**Tasks**
1 > Please summarize the Blix article in two sentences.
2 > Reproduce the Blix article from "Blix said he had" down to "not be anything.", substituting "fall" for "autumn".
3 > According to the Blix article, how many sites did the inspectors visit based on tip-offs from British and US intelligence?

Hans Blix: Blair Government became ‘Prisoner’ of US Before War in Iraq

July 28th, 2010 - by admin

Richard Norton-Taylor / The Guardian – 2010-07-28 01:15:56

http://www.guardian.co.uk/uk/2010/jul/27/hans-blix-iraq-chilcot-inquiry

LONDON (July 27, 2010) — The Blair government would have liked to have gone down the diplomatic route to disarm Saddam Hussein but became a “prisoner” of a US policy heading towards war, the former head of the UN weapons inspectors told the Iraq inquiry today.

Both Britain and the US should have realized “their sources were poor” when his inspectors found nothing in Iraq, Hans Blix said. It should have set alarm bells ringing in London and Washington when the inspectors repeatedly failed to turn up any evidence that Saddam still had active WMD programmes, he told the Chilcot inquiry.

Blix said it was his “firm view” that the invasion of Iraq was illegal, adding: “I think the vast majority of international lawyers feel that way.”

Lord Goldsmith, Tony Blair’s attorney general, had “wriggled” before he finally provided the legal authority for British troops to invade, Blix said. “He was not quite sure it would have stood an international tribunal. Nevertheless, he gave the green light to it.”

Directing his criticism at the US rather than Britain, Blix told the inquiry: “The UK was wedded to the UN route but eventually became prisoner of the American train.” He described the Bush administration of being “high on military” in the wake of the 9/11 attacks on the US in 2001. “They felt that they could get away with it and therefore it was desirable,” Blix told the inquiry.

Blix called claims by Condoleezza Rice, the then US secretary of state, that Washington’s policy was one of trying to uphold the authority of the UN security council as “totally absurd”. He described the close relationship between previous UN weapons inspectors and US and UK intelligence agencies as “scandalous”.

So, too, he said, were US and UK intelligence claims, based on a forged document, that Iraq was trying to get its hands on uranium oxide for its alleged nuclear weapons programme.

Blix said he had privately confided to Blair in the autumn of 2002 — before the inspectors returned to Iraq — that he thought it was “plausible” that Saddam did have WMD. However, in the weeks leading up to the 2003 invasion — after the inspectors had failed to uncover anything significant — he had cautioned Blair that there might not be anything.

Blix said he told Blair: “Wouldn’t it be paradoxical if you were to invade Iraq with 250,000 men and find very little?” He added: “I gave a warning that things had changed and there might not be so much.”

Blix said the inspectors had visited 30 sites based on tip-offs from British and US intelligence but found little other than some old missile engines and a sheaf of nuclear documents.

The inquiry earlier revealed that defence ministers were formally warned that military commanders were pressing for better protection from improvised explosive devices, IEDs, than that provided by thinly-armoured Snatch Land Rovers. Lt Gen Sir Nicholas Houghton, then chief of joint operations, wrote: “We need a medium-weight PPV (protected patrol vehicle) … in order to provide a significantly enhanced physical protection against EFP IEDs (explosively formed projectile improvised explosive devices) and RPGs (rocket-propelled grenades) in order to prosecute our missions successfully without unnecessary casualties,” according to a declassified memo dated July 2006.

**Exercise data**
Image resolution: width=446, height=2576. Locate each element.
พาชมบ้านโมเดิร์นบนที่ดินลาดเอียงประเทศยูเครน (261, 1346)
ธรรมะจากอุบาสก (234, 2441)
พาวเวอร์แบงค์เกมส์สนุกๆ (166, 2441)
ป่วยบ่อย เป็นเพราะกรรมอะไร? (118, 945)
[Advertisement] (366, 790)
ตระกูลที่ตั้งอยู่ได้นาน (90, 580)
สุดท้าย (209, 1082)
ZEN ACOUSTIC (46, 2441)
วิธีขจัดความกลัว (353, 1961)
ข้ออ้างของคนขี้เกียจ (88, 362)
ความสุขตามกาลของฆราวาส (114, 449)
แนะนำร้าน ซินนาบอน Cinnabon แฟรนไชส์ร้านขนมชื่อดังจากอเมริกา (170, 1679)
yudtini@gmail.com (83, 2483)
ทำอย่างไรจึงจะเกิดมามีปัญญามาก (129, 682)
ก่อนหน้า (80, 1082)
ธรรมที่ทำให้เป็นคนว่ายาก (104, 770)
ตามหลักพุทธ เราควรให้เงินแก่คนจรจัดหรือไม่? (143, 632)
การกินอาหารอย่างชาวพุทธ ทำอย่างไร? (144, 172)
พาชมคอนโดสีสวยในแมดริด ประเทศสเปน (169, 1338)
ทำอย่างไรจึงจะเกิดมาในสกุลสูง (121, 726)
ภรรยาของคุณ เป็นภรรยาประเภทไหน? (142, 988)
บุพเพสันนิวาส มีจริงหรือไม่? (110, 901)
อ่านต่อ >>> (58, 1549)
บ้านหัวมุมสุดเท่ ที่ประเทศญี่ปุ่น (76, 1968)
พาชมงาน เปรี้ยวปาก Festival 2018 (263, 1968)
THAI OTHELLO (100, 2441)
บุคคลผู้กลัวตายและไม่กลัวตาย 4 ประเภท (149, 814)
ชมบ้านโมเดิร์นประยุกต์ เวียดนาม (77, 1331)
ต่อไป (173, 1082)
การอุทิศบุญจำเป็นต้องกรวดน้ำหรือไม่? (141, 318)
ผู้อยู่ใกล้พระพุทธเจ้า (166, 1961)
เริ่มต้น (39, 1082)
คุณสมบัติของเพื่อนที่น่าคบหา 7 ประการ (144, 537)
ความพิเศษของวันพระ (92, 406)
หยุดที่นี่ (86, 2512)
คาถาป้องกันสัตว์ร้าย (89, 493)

**Solutions for each task**
1 > Hans Blix told the Chilcot inquiry that the Blair government, though committed to the UN route, became a "prisoner" of a US policy heading toward war, and that it was his firm view that the invasion of Iraq was illegal. He said Britain and the US should have realized their sources were poor when his inspectors found nothing, and that in the weeks before the 2003 invasion he had cautioned Blair that there might not be anything.

2 >
Blix said he had privately confided to Blair in the fall of 2002 — before the inspectors returned to Iraq — that he thought it was “plausible” that Saddam did have WMD. However, in the weeks leading up to the 2003 invasion — after the inspectors had failed to uncover anything significant — he had cautioned Blair that there might not be anything.

3 > 30 sites.